→ Data supplied:
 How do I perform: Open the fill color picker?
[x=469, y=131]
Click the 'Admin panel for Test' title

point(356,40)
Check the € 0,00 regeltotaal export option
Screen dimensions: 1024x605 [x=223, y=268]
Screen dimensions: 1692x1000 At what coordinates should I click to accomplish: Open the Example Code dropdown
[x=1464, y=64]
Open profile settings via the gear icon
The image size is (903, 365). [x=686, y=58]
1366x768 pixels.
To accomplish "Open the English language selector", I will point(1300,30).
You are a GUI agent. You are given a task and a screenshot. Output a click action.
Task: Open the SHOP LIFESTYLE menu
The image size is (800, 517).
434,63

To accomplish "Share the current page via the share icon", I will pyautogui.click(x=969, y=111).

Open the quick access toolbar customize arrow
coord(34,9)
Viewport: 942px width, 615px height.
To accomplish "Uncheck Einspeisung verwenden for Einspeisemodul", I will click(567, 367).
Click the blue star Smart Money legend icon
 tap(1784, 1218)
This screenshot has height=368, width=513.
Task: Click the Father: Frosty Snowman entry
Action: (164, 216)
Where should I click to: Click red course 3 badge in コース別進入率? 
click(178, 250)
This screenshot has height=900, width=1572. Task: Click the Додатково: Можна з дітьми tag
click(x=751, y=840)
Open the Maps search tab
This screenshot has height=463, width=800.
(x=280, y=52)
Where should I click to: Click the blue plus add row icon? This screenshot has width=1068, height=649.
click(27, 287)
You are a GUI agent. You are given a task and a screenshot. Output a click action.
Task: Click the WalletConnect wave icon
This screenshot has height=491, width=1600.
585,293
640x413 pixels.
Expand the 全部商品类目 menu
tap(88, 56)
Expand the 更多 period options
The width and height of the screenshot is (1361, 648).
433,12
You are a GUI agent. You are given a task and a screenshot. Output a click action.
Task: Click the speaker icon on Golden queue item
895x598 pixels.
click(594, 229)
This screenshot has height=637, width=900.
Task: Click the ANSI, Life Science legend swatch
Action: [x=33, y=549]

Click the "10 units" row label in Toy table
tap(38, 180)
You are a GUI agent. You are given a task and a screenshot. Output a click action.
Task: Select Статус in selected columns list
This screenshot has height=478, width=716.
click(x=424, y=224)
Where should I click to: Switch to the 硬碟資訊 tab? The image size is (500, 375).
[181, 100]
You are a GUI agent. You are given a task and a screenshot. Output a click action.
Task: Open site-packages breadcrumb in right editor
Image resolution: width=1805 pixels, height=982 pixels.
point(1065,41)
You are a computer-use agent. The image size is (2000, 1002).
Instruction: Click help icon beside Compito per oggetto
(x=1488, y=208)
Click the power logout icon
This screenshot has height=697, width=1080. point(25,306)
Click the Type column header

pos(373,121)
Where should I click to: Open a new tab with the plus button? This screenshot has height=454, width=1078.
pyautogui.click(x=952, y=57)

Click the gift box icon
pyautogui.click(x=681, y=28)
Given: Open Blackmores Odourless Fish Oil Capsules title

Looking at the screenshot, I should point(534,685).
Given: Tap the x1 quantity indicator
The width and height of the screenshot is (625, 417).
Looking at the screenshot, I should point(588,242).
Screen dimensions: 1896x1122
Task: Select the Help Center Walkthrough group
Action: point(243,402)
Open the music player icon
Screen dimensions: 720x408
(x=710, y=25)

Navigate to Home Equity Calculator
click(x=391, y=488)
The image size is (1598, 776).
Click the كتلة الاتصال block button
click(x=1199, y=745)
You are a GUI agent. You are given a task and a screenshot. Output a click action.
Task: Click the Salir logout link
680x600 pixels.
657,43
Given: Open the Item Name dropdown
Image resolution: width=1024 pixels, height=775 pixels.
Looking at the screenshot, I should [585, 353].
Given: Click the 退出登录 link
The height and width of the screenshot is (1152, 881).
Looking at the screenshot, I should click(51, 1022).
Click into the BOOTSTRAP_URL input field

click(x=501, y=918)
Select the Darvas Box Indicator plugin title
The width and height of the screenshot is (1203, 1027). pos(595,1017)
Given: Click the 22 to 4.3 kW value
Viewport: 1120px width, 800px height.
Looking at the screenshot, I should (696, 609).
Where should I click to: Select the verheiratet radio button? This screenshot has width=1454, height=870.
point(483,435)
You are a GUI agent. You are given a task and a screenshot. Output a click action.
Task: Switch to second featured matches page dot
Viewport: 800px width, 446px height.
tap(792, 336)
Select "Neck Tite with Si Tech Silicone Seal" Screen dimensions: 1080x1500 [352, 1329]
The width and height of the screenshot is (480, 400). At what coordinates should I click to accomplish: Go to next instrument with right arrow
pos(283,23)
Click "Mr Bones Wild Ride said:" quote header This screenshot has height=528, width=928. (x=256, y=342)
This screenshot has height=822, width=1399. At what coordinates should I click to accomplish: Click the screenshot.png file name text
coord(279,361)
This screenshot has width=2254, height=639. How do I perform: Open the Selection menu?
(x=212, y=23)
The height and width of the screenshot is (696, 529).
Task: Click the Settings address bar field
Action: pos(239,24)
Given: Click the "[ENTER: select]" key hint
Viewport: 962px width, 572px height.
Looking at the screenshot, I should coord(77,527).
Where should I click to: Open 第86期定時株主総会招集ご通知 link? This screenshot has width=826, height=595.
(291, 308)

→ Problem:
From the first line to the last, please quote the material above exactly.

→ Exercise answer:
 How do I perform: Open the fill color picker?
[x=469, y=131]
Click the 'Admin panel for Test' title

point(356,40)
Check the € 0,00 regeltotaal export option
Screen dimensions: 1024x605 [x=223, y=268]
Screen dimensions: 1692x1000 At what coordinates should I click to accomplish: Open the Example Code dropdown
[x=1464, y=64]
Open profile settings via the gear icon
The image size is (903, 365). [x=686, y=58]
1366x768 pixels.
To accomplish "Open the English language selector", I will point(1300,30).
You are a GUI agent. You are given a task and a screenshot. Output a click action.
Task: Open the SHOP LIFESTYLE menu
The image size is (800, 517).
434,63

To accomplish "Share the current page via the share icon", I will pyautogui.click(x=969, y=111).

Open the quick access toolbar customize arrow
coord(34,9)
Viewport: 942px width, 615px height.
To accomplish "Uncheck Einspeisung verwenden for Einspeisemodul", I will click(567, 367).
Click the blue star Smart Money legend icon
 tap(1784, 1218)
This screenshot has height=368, width=513.
Task: Click the Father: Frosty Snowman entry
Action: (164, 216)
Where should I click to: Click red course 3 badge in コース別進入率? 
click(178, 250)
This screenshot has height=900, width=1572. Task: Click the Додатково: Можна з дітьми tag
click(x=751, y=840)
Open the Maps search tab
This screenshot has height=463, width=800.
(x=280, y=52)
Where should I click to: Click the blue plus add row icon? This screenshot has width=1068, height=649.
click(27, 287)
You are a GUI agent. You are given a task and a screenshot. Output a click action.
Task: Click the WalletConnect wave icon
This screenshot has height=491, width=1600.
585,293
640x413 pixels.
Expand the 全部商品类目 menu
tap(88, 56)
Expand the 更多 period options
The width and height of the screenshot is (1361, 648).
433,12
You are a GUI agent. You are given a task and a screenshot. Output a click action.
Task: Click the speaker icon on Golden queue item
895x598 pixels.
click(594, 229)
This screenshot has height=637, width=900.
Task: Click the ANSI, Life Science legend swatch
Action: [x=33, y=549]

Click the "10 units" row label in Toy table
tap(38, 180)
You are a GUI agent. You are given a task and a screenshot. Output a click action.
Task: Select Статус in selected columns list
This screenshot has height=478, width=716.
click(x=424, y=224)
Where should I click to: Switch to the 硬碟資訊 tab? The image size is (500, 375).
[181, 100]
You are a GUI agent. You are given a task and a screenshot. Output a click action.
Task: Open site-packages breadcrumb in right editor
Image resolution: width=1805 pixels, height=982 pixels.
point(1065,41)
You are a computer-use agent. The image size is (2000, 1002).
Instruction: Click help icon beside Compito per oggetto
(x=1488, y=208)
Click the power logout icon
This screenshot has height=697, width=1080. point(25,306)
Click the Type column header

pos(373,121)
Where should I click to: Open a new tab with the plus button? This screenshot has height=454, width=1078.
pyautogui.click(x=952, y=57)

Click the gift box icon
pyautogui.click(x=681, y=28)
Given: Open Blackmores Odourless Fish Oil Capsules title

Looking at the screenshot, I should point(534,685).
Given: Tap the x1 quantity indicator
The width and height of the screenshot is (625, 417).
Looking at the screenshot, I should point(588,242).
Screen dimensions: 1896x1122
Task: Select the Help Center Walkthrough group
Action: point(243,402)
Open the music player icon
Screen dimensions: 720x408
(x=710, y=25)

Navigate to Home Equity Calculator
click(x=391, y=488)
The image size is (1598, 776).
Click the كتلة الاتصال block button
click(x=1199, y=745)
You are a GUI agent. You are given a task and a screenshot. Output a click action.
Task: Click the Salir logout link
680x600 pixels.
657,43
Given: Open the Item Name dropdown
Image resolution: width=1024 pixels, height=775 pixels.
Looking at the screenshot, I should [585, 353].
Given: Click the 退出登录 link
The height and width of the screenshot is (1152, 881).
Looking at the screenshot, I should click(51, 1022).
Click into the BOOTSTRAP_URL input field

click(x=501, y=918)
Select the Darvas Box Indicator plugin title
The width and height of the screenshot is (1203, 1027). pos(595,1017)
Given: Click the 22 to 4.3 kW value
Viewport: 1120px width, 800px height.
Looking at the screenshot, I should (696, 609).
Where should I click to: Select the verheiratet radio button? This screenshot has width=1454, height=870.
point(483,435)
You are a GUI agent. You are given a task and a screenshot. Output a click action.
Task: Switch to second featured matches page dot
Viewport: 800px width, 446px height.
tap(792, 336)
Select "Neck Tite with Si Tech Silicone Seal" Screen dimensions: 1080x1500 [352, 1329]
The width and height of the screenshot is (480, 400). At what coordinates should I click to accomplish: Go to next instrument with right arrow
pos(283,23)
Click "Mr Bones Wild Ride said:" quote header This screenshot has height=528, width=928. (x=256, y=342)
This screenshot has height=822, width=1399. At what coordinates should I click to accomplish: Click the screenshot.png file name text
coord(279,361)
This screenshot has width=2254, height=639. How do I perform: Open the Selection menu?
(x=212, y=23)
The height and width of the screenshot is (696, 529).
Task: Click the Settings address bar field
Action: pos(239,24)
Given: Click the "[ENTER: select]" key hint
Viewport: 962px width, 572px height.
Looking at the screenshot, I should coord(77,527).
Where should I click to: Open 第86期定時株主総会招集ご通知 link? This screenshot has width=826, height=595.
(291, 308)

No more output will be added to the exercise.